### ASSIGNMENT
Print each record exactly as it appears, but drop the images.

### SUPPLIED MATERIAL

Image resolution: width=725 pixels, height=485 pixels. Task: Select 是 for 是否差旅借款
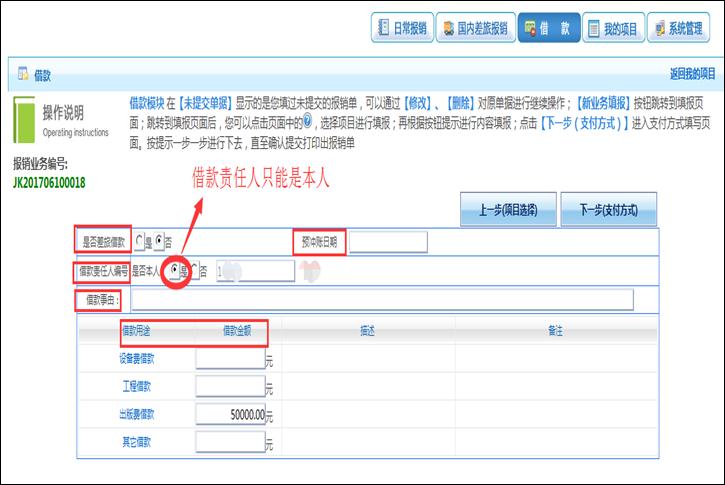pos(139,242)
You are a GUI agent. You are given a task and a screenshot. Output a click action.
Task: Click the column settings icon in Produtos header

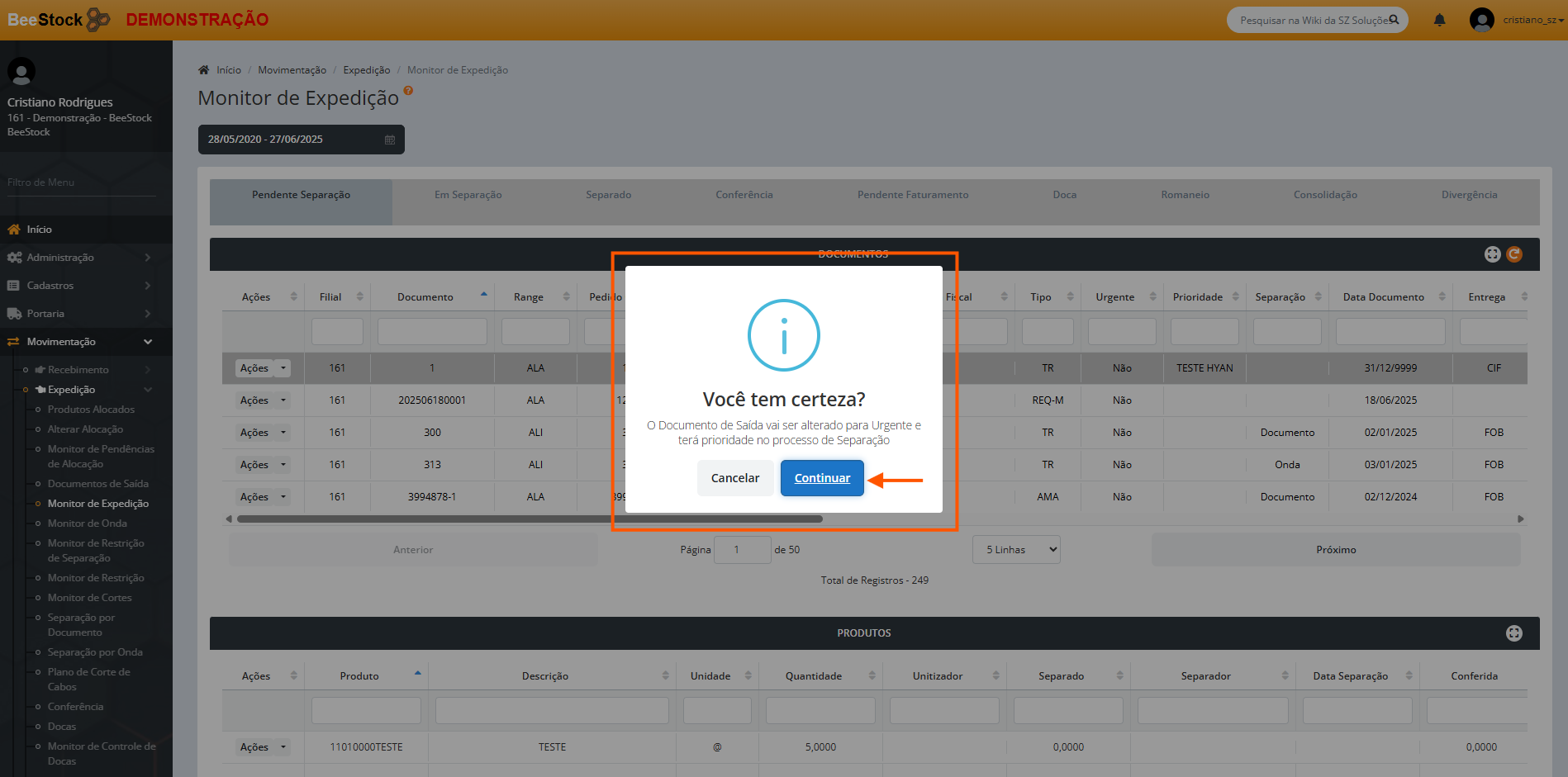pyautogui.click(x=1513, y=633)
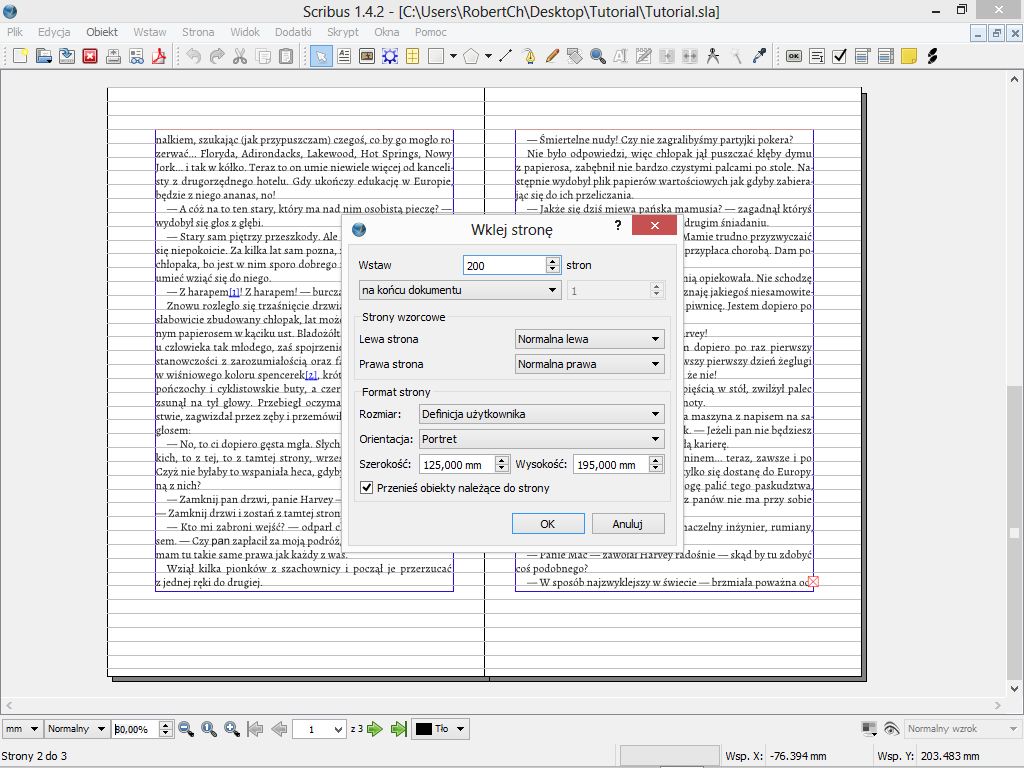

### WRITTEN RESPONSE
Image resolution: width=725 pixels, height=485 pixels. Task: Select 是 for 是否差旅借款
pos(139,242)
You are a GUI agent. You are given a task and a screenshot. Output a click action.
Task: Click the column settings icon in Produtos header

pyautogui.click(x=1513, y=633)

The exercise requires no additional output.